The respondents dispute the facts averred by the applicants and maintain that the complaint leading to disciplinary proceedings, being instituted against the applicants, was separate and independent from that lodged against members of the Paphos Police Division, though similar in, nature, in that it attributed to colleagues of the applicants default of duty in securing compliance with the terms of bail by a co-accused of Kanaris who, like Kanaris apparently jumped his bail Consequently, reg. 8(1) was, in their view, rightly relied upon for the investigation of the complaint. This conflict, as to the facts of the case, [*58] makes it impossible for this Court, at this stage, to express a concluded view on the propriety of the procedure followed. Therefore, the illegality complained of is presently beyond sight. But the respondents raise a more fundamental objection directed against the tenability of the recourse itself:

This is, that the act or acts, subject matter of this recourse, are not of an executory character and, therefore, not justiciable. In the submission of the respondents, these acts are of a preparatory nature or inextricable ingredients of a composite administrative act and, therefore, not executory, because in themselves they leave the position of the applicants unaffected.

It is well settled that only acts of the administration with direct repercussions on the rights of a party affected thereby, are cognizable by an administrative court in the exercise of its revisional jurisdiction. Counsel for the applicants argued that despite the incohate nature of the subject acts, they have nonetheless the attributes of an executory act amenable to the jurisdiction of this Court, on the authority of Panos Papanicolaou v. The Republic (1968) 3 C.L.R. 225. If the submission of the respondents on the other hand, in this area is upheld, the proceedings in their entirety would be unsustainable and would have to be dismissed.

It is not impermissible at this stage to examine the substratum of the application in order to ascertain whether the act impugned has, on the face of things, the insignia of an executory act or generally an act litigable before this Court. (See, 'Application for Annulment before the Council of State' by Tsatsos, 3rd ed., and 'Provisional Protection in Revisional Litigation' by Skouris, 1979, p. 35). If the complexion of the case is such as to render its review beyond the ambit of this Court, then no question arises of granting a provisional order. For, the possession of jurisdiction to try the recourse itself, is a prerequisite to the examination of an application for a provisional order. (See, Skouris, supra, p. 33). Therefore, we must first examine whether the act or acts, subject matter of this recourse, are justiciable before this Court.

EXECUTORY ACT:

Executory is an act directly productive of legal consequences. Preparatory acts or acts forming part of the process designed [*59] to lead to an executory act and inextricably connected therewith, lack executory character because they leave the rights of the subject unaffected. Here, no suggestion is made that the decision to prosecute the applicants before its disciplinary committee, set up under reg. 10A(c), had any impact on the rights of the applicants. A person charged before a criminal court or a disciplinary committee is regarded in law to be innocent until the contrary is proved as a result of a valid determination by a competent court or a disciplinary committee, as the case may be. That an accusation may attract a social stigma, is immaterial for it has no legal implications, nor should we allow or encourage such prejudices to prevail whenever they run counter to fundamental legal presumptions as that of innocence. Nevertheless, I was invited to hold that the act complained of, despite its preparatory character, is amenable to the jurisdiction of this Court, on the authority of Panos Papanicolaou, supra. Triantafyllides, J., as he then was, held that a divisible part of a composite act has executory attributes if the organ concerned has exercised a discretion adopting an alternative course that may ultimately expose the person affected thereby to greater sanctions. There are dicta, clearly obiter in Platon Vassiliou & Another v. Police Disciplinary Committee (1979) 1 C.L.R. 46, suggesting approval of the principle enunciated in the case of Papanicolaou.

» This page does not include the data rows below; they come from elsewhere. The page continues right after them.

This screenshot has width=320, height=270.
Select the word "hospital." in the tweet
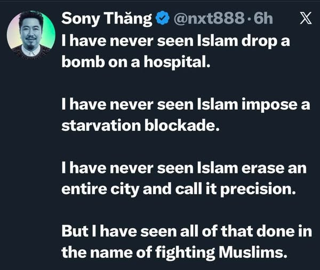tap(177, 62)
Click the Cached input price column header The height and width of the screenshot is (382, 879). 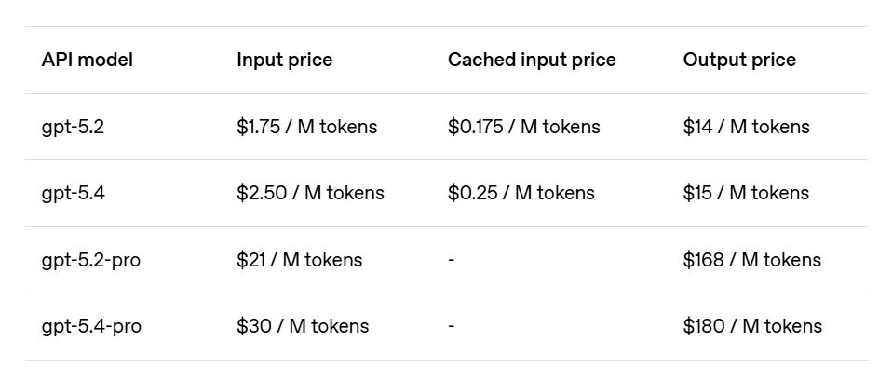(x=532, y=60)
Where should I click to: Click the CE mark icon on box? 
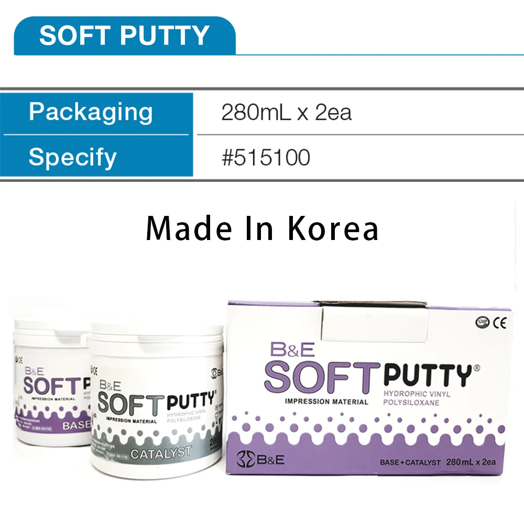499,323
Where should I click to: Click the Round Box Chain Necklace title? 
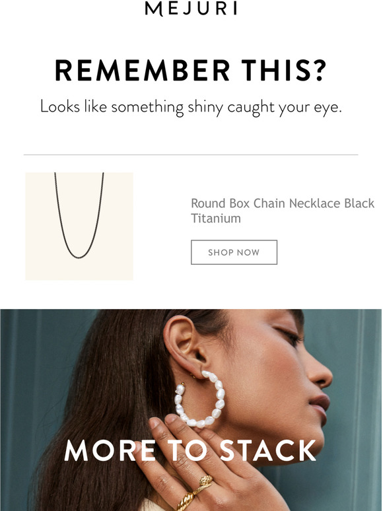[282, 211]
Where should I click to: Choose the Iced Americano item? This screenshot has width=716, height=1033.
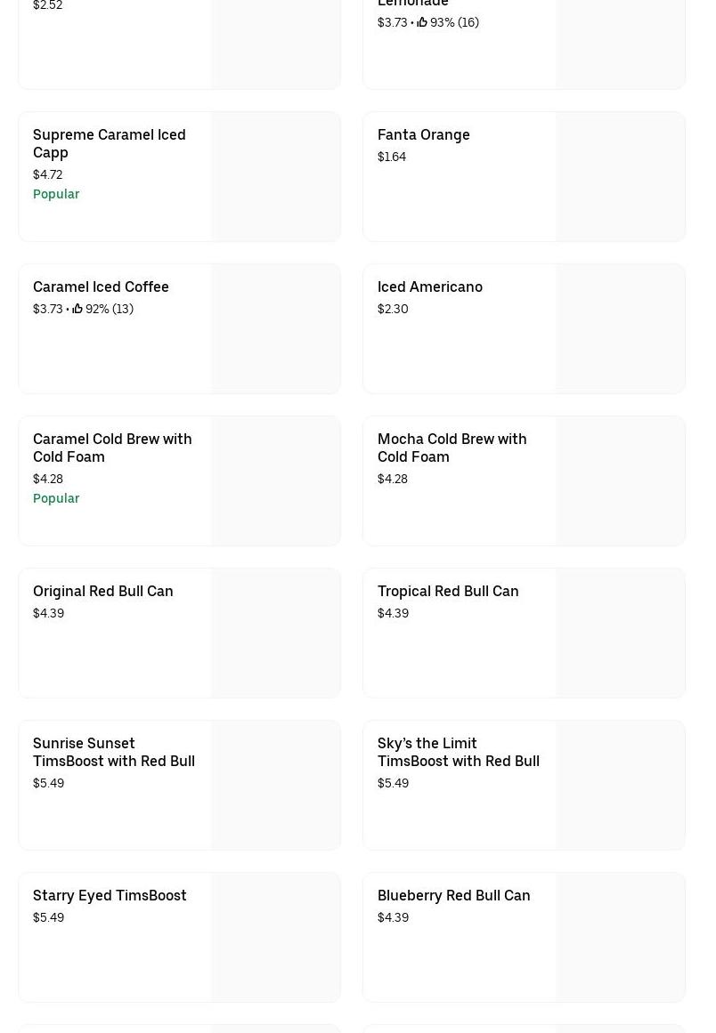click(x=429, y=286)
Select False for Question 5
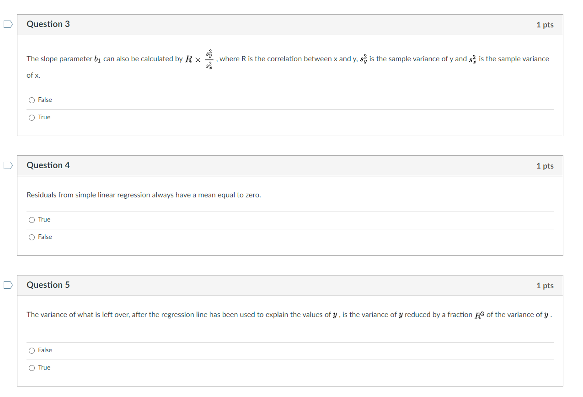583x397 pixels. [x=32, y=350]
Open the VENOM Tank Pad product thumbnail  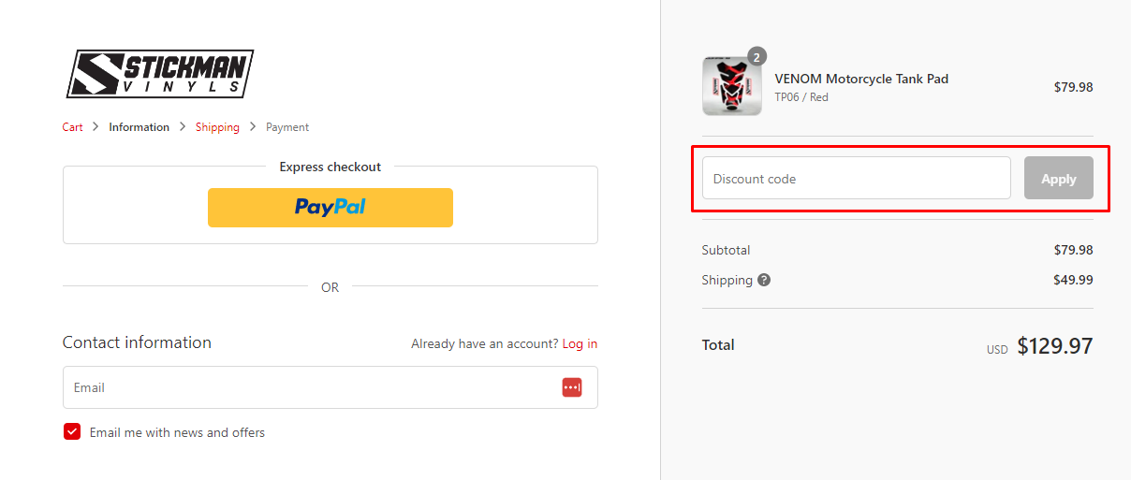pyautogui.click(x=732, y=86)
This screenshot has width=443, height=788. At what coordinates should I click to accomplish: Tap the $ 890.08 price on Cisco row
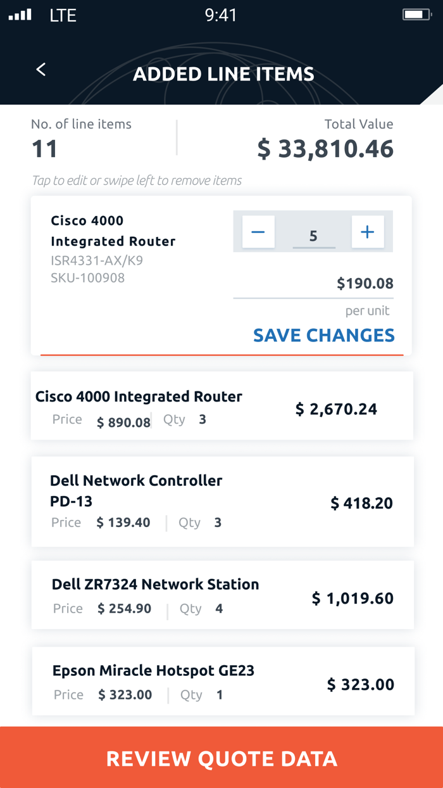[x=123, y=423]
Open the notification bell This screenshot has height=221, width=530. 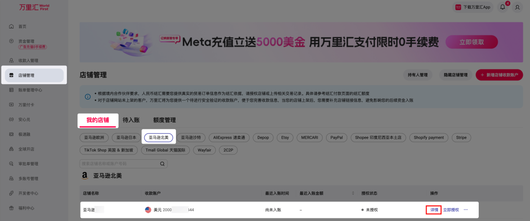click(x=502, y=7)
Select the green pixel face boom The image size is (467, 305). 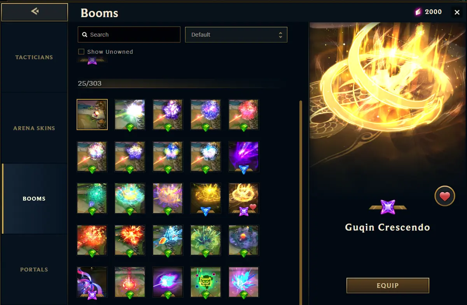(206, 282)
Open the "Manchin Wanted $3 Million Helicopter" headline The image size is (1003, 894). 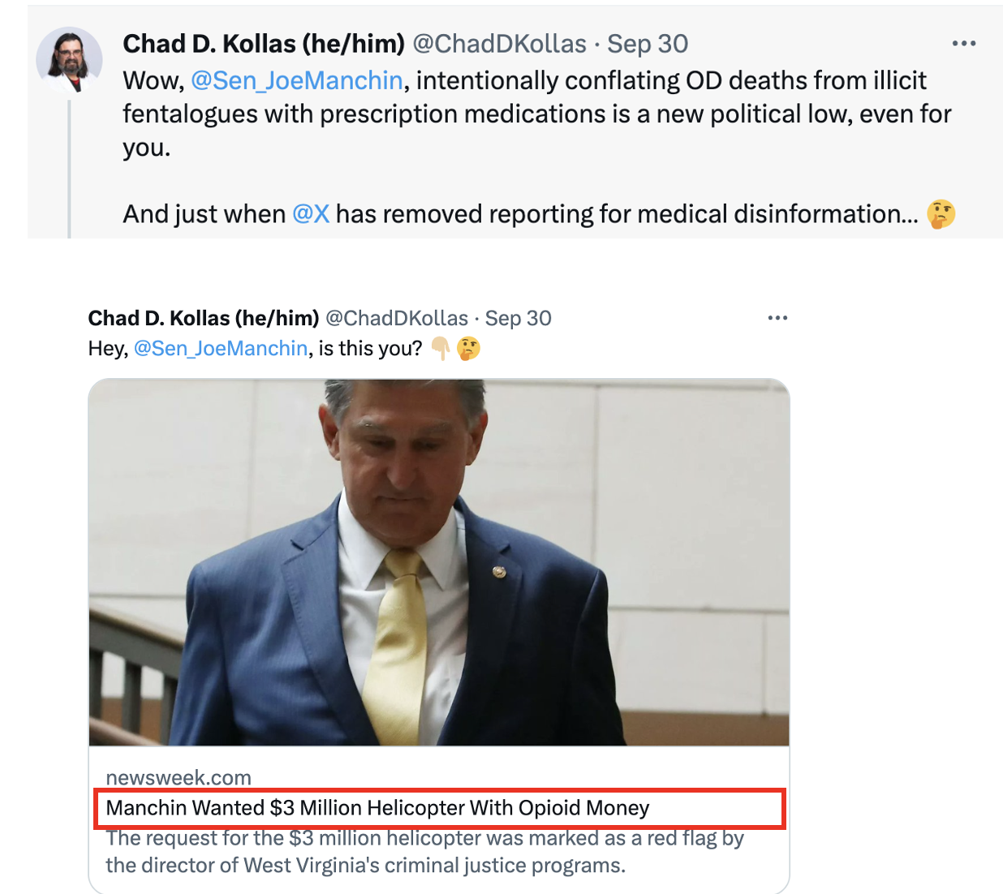(x=377, y=808)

I have studied the decision in Papanicolaou with the greatest care, more so because it aims to import an exception to the general rule that only acts directly productive of legal consequences are executory. Evidently, a decision to follow one disciplinary course instead of another leaves the rights of the accused unaffected. Either course for example, may lead to his acquittal that would be confirmative of his rights all along, that he is innocent. Only a conviction has a bearing on the rights of the suspect and is amenable to review by this Court. The learned trial Judge does not appear to rest his decision in Papanicolaou on any exception to the general rule acknowledged in any jurisdiction treating administrative law as a separate branch of the law, and appears to rest his decision on the inherent justice of the principle propounded therein. I am unable to subscribe to this proposition for, I regard it as wrong in principle. To sustain it would involve a clear departure from the concept of an executory act, a departure [*60] that introduces a deviation from the basic rule, with nothing objective to distinguish it from other preparatory acts. To sustain it, would involve acknowledging executory character to every preparatory or intermediate act that marks the future courses of a disciplinary act. Clearly, we would be travelling far away from the principle that, only acts that define to whatever extent it is competent for the administration to define the rights of the citizen are amenable to the revisional jurisdiction of this Court.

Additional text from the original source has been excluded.